* begin SELECTED EXCERPT *

The content in Cornerstone does not necessarily reflect the views of the World Coal Association or its members.
Receive e-mail alerts when the new issue comes online!
Click here to opt-in or opt-out.

Receive the new edition in print!
Click here to opt-in or opt-out.

Deploying Clean Energy in Asia: An Exclusive Interview With Ashok Bhargava of the Asian Development Bank

By Holly Krutka
Executive Editor, Cornerstone

As Director of the Energy Division in the East Asia Department of the Asian Development Bank (ADB), Ashok Bhargava oversees energy-sector operations in the People’s Republic of China (PRC) and Mongolia. He is an electrical engineer with a Master’s Degree in Business Administration and has more than 33 years of energy-sector experience in the Asia-Pacific region and more than 13 years’ experience in the PRC energy sector.

Ashok Bhargava, Director of the Energy Division, East Asia Department, Asian Development Bank

Ashok Bhargava, Director of the Energy Division, East Asia Department, Asian Development Bank

His direct ADB project experience includes innovative, first-of-its-kind, low-carbon technology projects such as integrated gasification combined-cycle (IGCC), concentrated solar power (CSP), carbon capture, utilization, and storage (CCUS), shale gas, and distributed renewable energy. As Team Leader, he processed the PRC’s first multi-tranche financing facility (MFF) in 2006 and its first IGCC power plant in 2010.

* end SELECTED EXCERPT *
* begin ENTRIES *

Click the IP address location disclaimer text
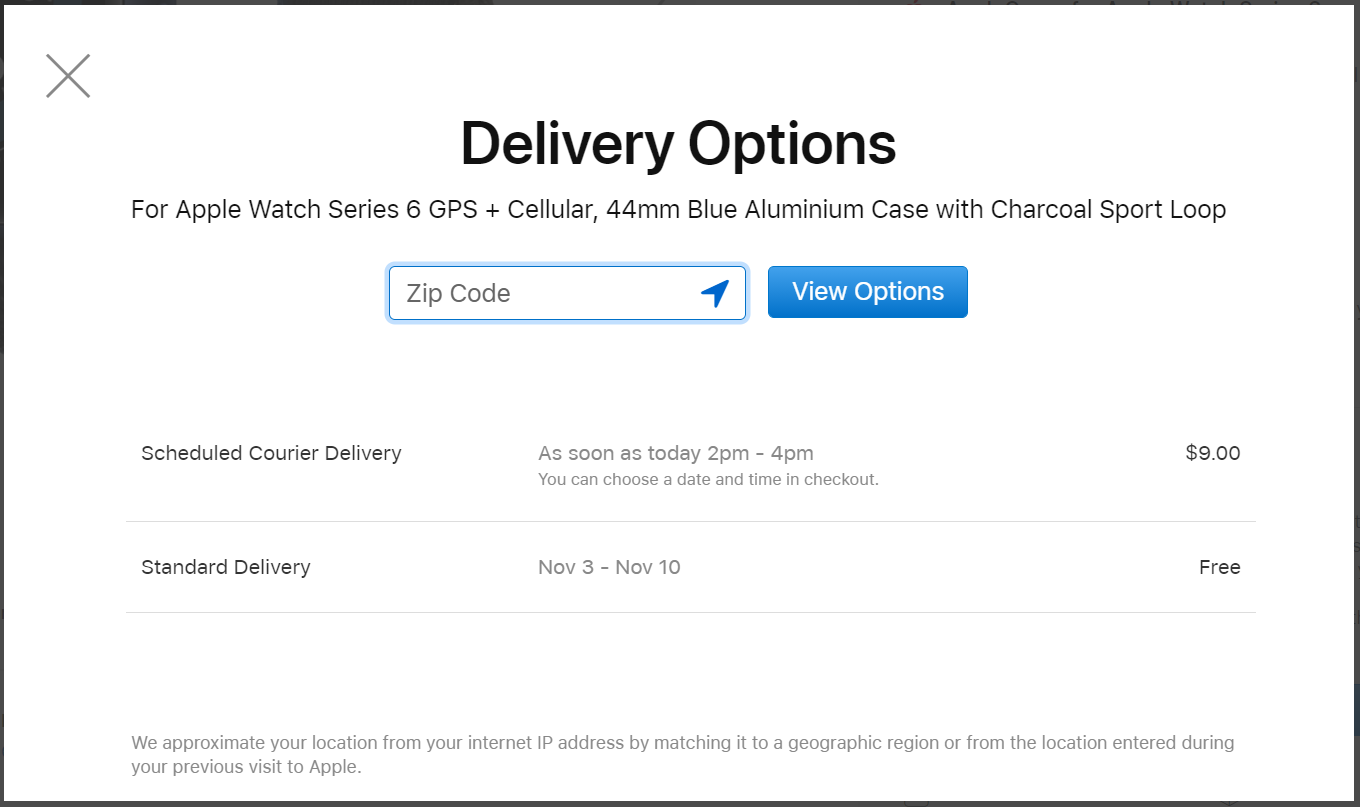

* end ENTRIES *
* begin ENTRIES *

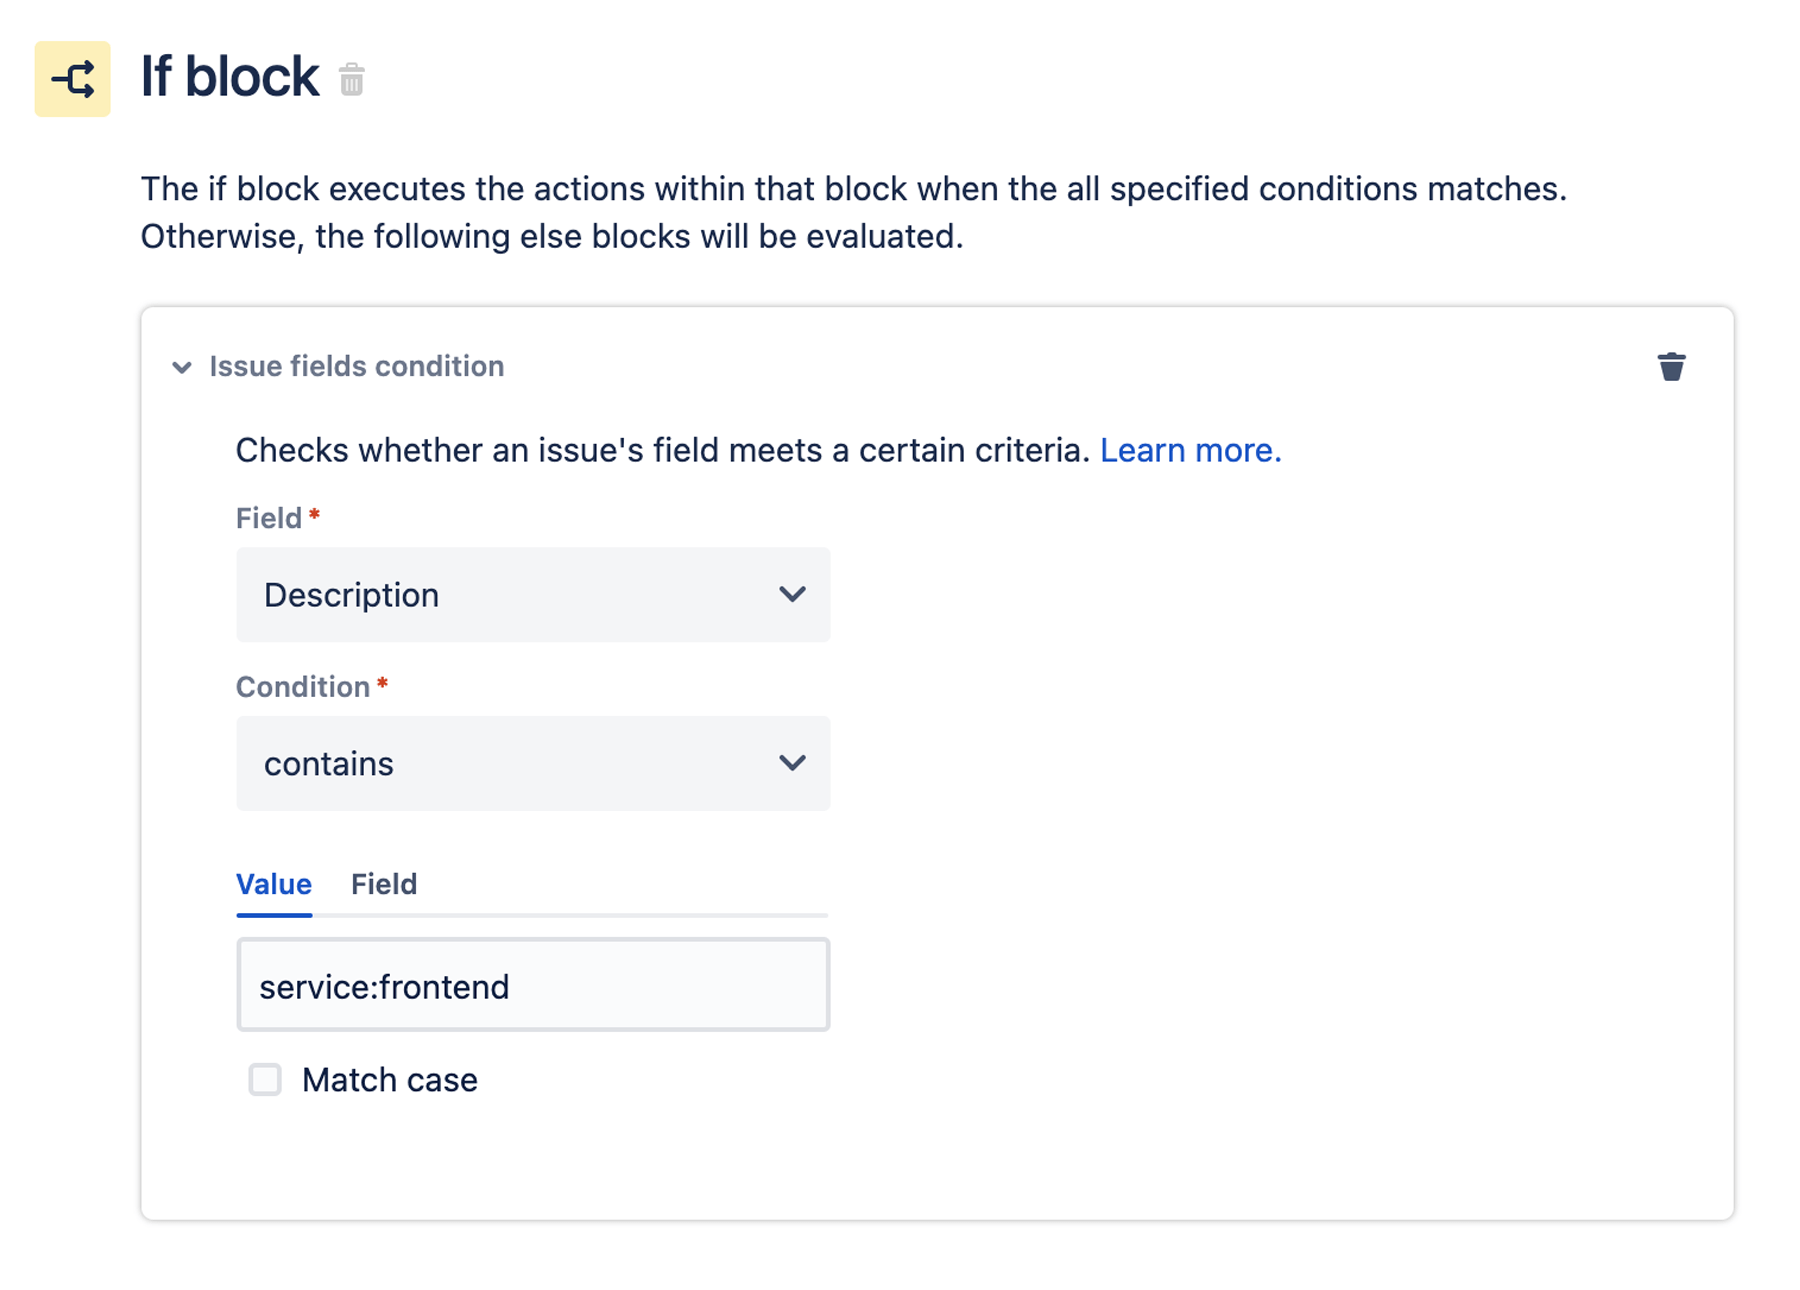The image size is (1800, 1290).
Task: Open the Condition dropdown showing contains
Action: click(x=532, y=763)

* end ENTRIES *
* begin ENTRIES *

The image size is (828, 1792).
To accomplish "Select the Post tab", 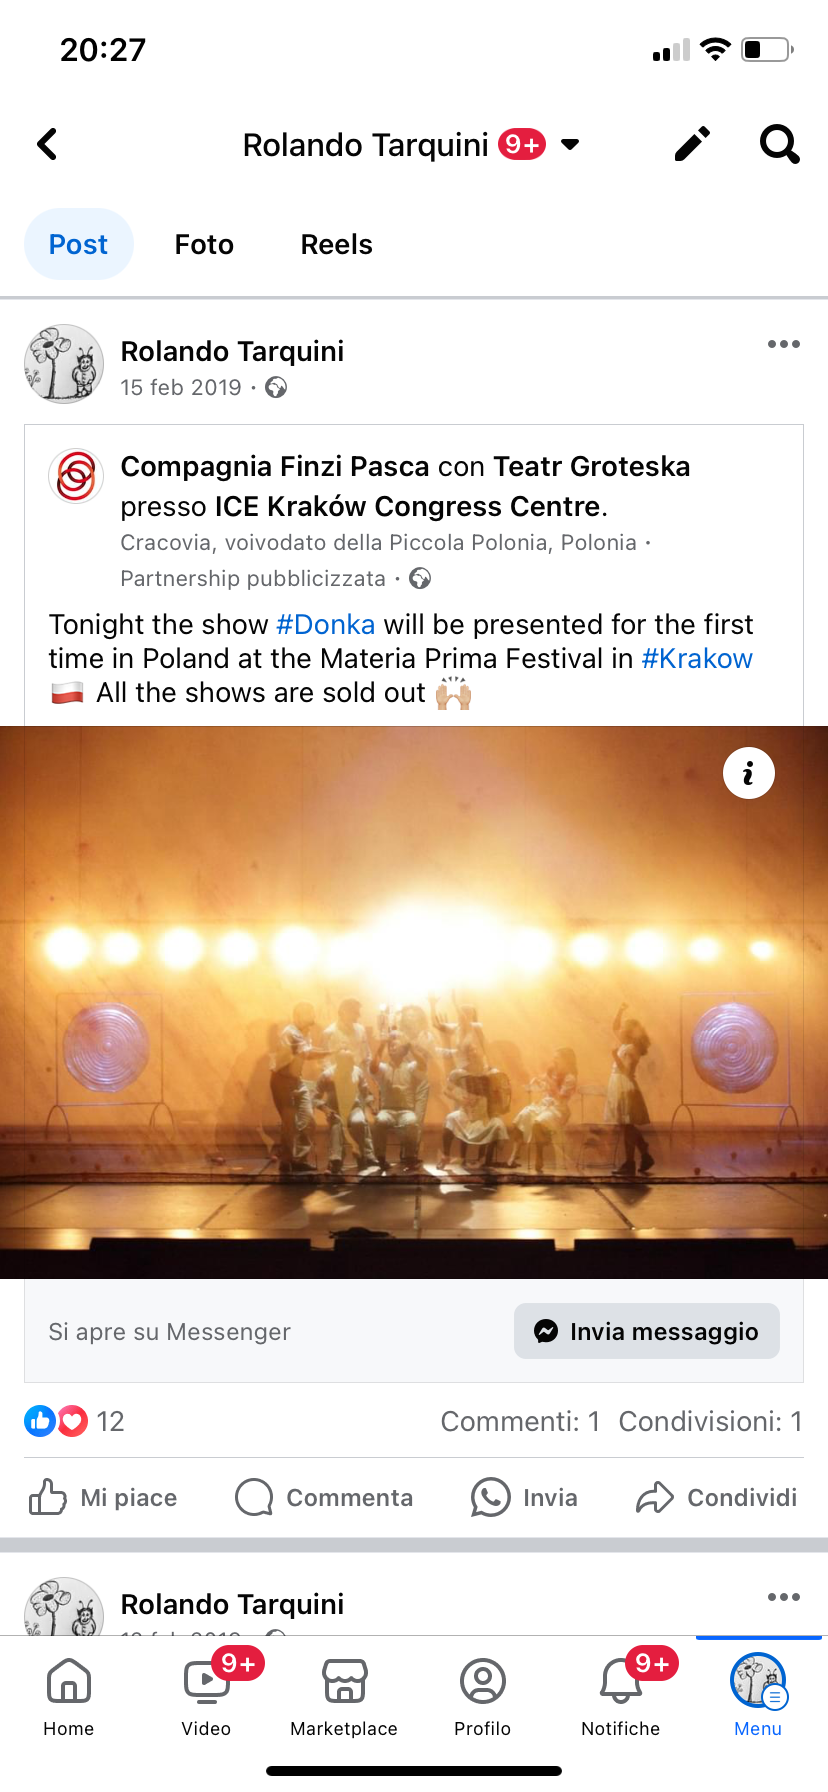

* end ENTRIES *

_TASK OBJECTIVE_.
Using the interview excerpt about Ashok Bhargava, decide whether each statement agrees with it, answering yes or no and quoting the words that settle it: (a) Bhargava oversees energy-sector operations in the People's Republic of China and Mongolia; (b) he has more than 33 years of experience in the PRC energy sector; (c) he processed the PRC's first IGCC power plant in 2006.

_ANSWER TO THIS PROBLEM_.
(a) Yes: "oversees energy-sector operations in the People’s Republic of China (PRC) and Mongolia"
(b) No: "more than 13 years’ experience in the PRC energy sector"
(c) No: "its first IGCC power plant in 2010"